Last Updated: 24 February 2019

IN THE COURT OF APPEAL OF NEW ZEALAND C.A. 185/96



BETWEEN THE COMMISSIONER OF INLAND REVENUE

Appellant

AND LYTTELTON PORT COMPANY LIMITED

Respondent



Coram: Gault J Henry J Cartwright J

Hearing: 28 May 1997

Counsel: J H Coleman for Appellant A C Shaw for Respondent

Judgment: 25 June 1997





JUDGMENT OF THE COURT DELIVERED BY CARTWRIGHT J



Introduction


In 1988, as a consequence of the decision by Government to restructure ports nationwide, the Port Companies Act was passed. As part of the process, the Act provided for an establishment unit to negotiate a Port Company plan with each affected Harbour Board. Subject to Ministerial approval, the commercial undertakings of each port were ultimately to be transferred from the Harbour Board to a Port Company. As from 1 October 1988 the respondent in this appeal, the Lyttelton Port Company Limited, took possession of the assets of the former Lyttelton Harbour Board. Ministerial approval was ultimately given following negotiations over the value of Harbour Board assets and liabilities. There was no negotiation between the old Harbour Board and the respondent over the extent of assets to be acquired. The respondent was obliged to acquire certain buildings, regardless of whether they held any commercial value for the newly formed Port
Company. According to the evidence before the Judge in the High Court, the respondent did not want the buildings, and while there might have been some temporary use for them a decision was made to demolish them. The tender for the demolition work included the work necessary for the land under the buildings to be brought up to the operational standard of a Category 1 highway.
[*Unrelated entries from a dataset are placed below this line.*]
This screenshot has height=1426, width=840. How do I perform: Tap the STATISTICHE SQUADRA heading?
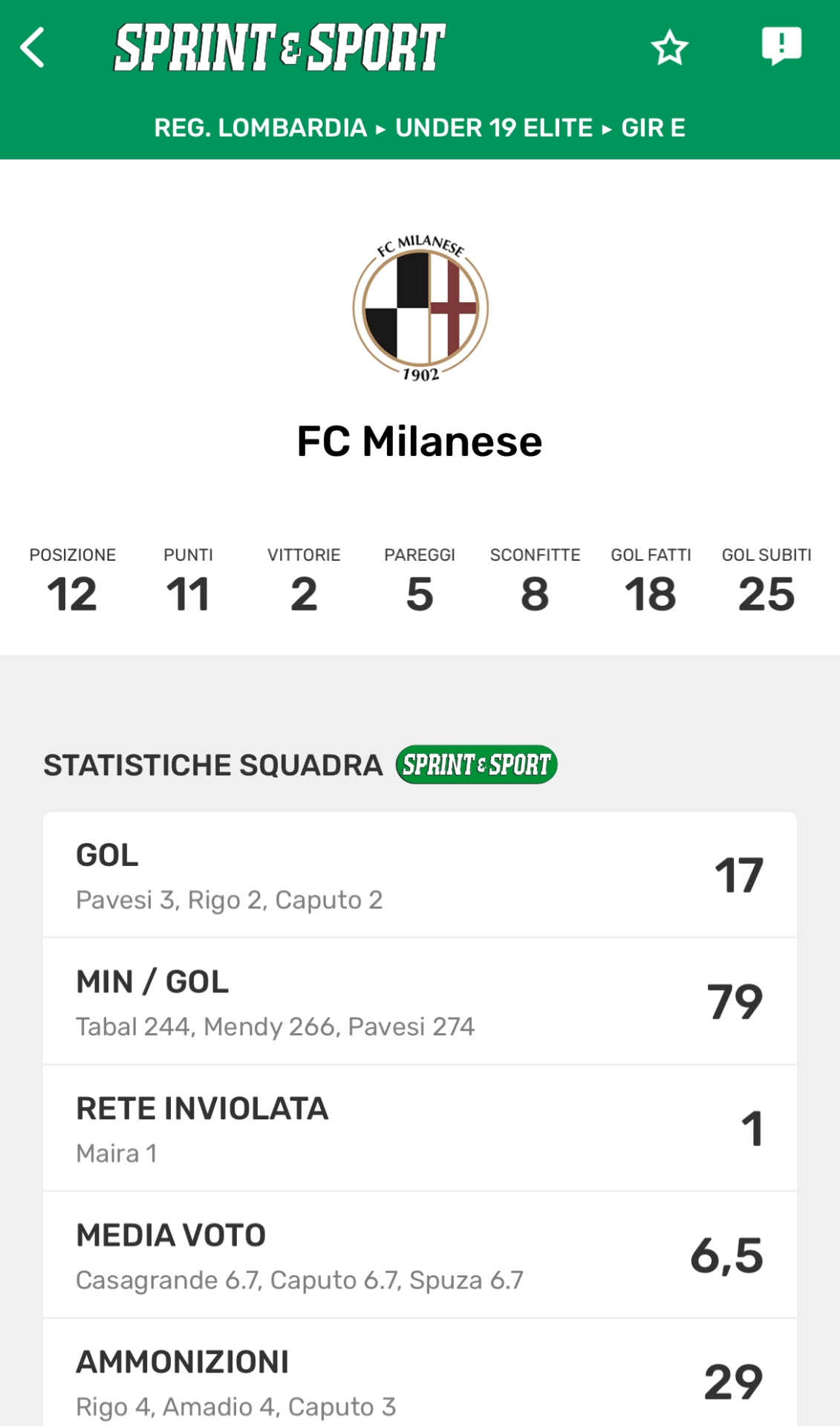coord(213,765)
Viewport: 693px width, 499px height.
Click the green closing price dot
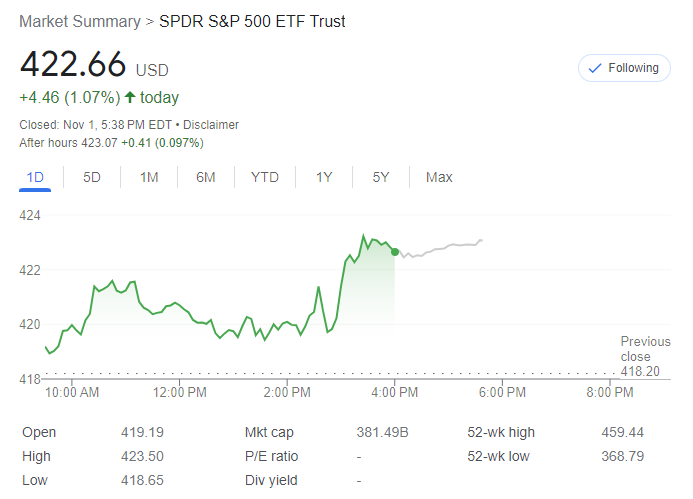click(x=395, y=252)
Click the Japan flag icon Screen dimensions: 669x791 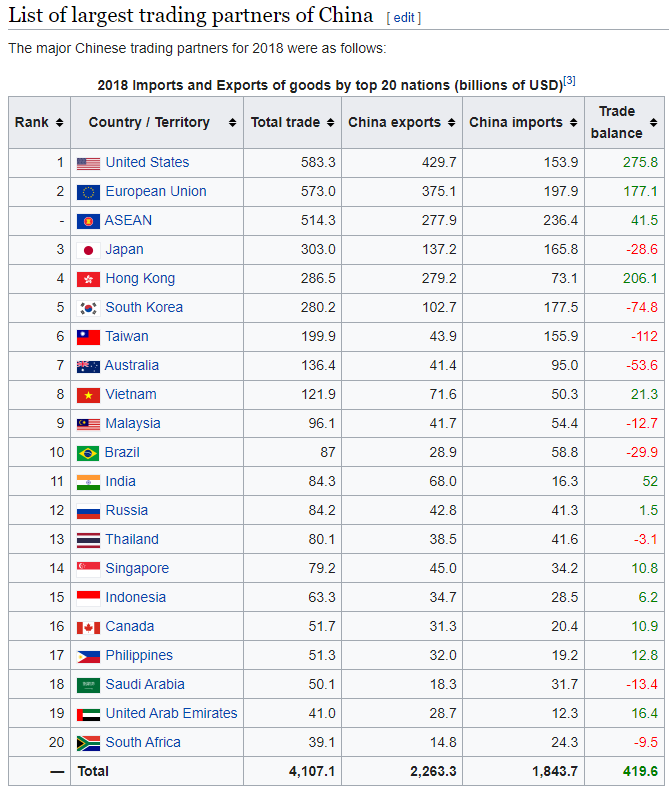tap(88, 250)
The respondent claimed (inter alia) a deduction against taxation payable for the costs of demolition of the buildings, a total of $13,500.

In a written judgment delivered on 17 May 1996 covering a wide range of issues stated in a case pursuant to s 33 of the Income Tax Act 1976, Hansen J determined that the cost of demolishing the buildings was a necessary item of expenditure incurred in the carrying on of the taxpayer’s business and should properly be allowed as a deduction. This determination is the only aspect of the judgment challenged on appeal.

The Issue


The sole issue for the Court’s determination is whether the demolition costs of
$13,500 are capital in nature and therefore non-deductible by virtue of s 106(1)(a) of the Income Tax Act 1976.

The appellant acknowledges that the sum involved is relatively insignificant. There is, however, no other New Zealand case addressing the deductibility of demolition costs. Prior to the judgment in the High Court, the appellant (following Australian authorities and in particular Mount Isa Mines Ltd v Federal Commissioner of Taxation [1992] HCA 62; (1992) 24 ATR 261 and Commissioner of Taxation of the Commonwealth of Australia v Broken Hill Pty Co Ltd [1968] HCA 16; (1967) 120 CLR 240) had treated demolition costs as capital in nature. The appellant therefore considers, in view of the High Court decision, that it is essential that the status of demolition costs be clarified.

The Income Tax Act 1976


Except as provided by the Act, s 101 expressly prohibits deductions being made in respect of any expenditure or loss. Section 104 provides for the deduction of expenditure as follows:

104 In calculating the assessable income of any taxpayer, any expenditure or loss to the extent to which it -


(a) Is incurred in gaining or producing the assessable income for any income year; or

(b) Is necessarily incurred in carrying on a business for the purpose of gaining or producing the assessable income for any income year -

may, except as otherwise provided in this Act, be deducted from the total income derived by the taxpayer in the income year in which the expenditure or loss is incurred.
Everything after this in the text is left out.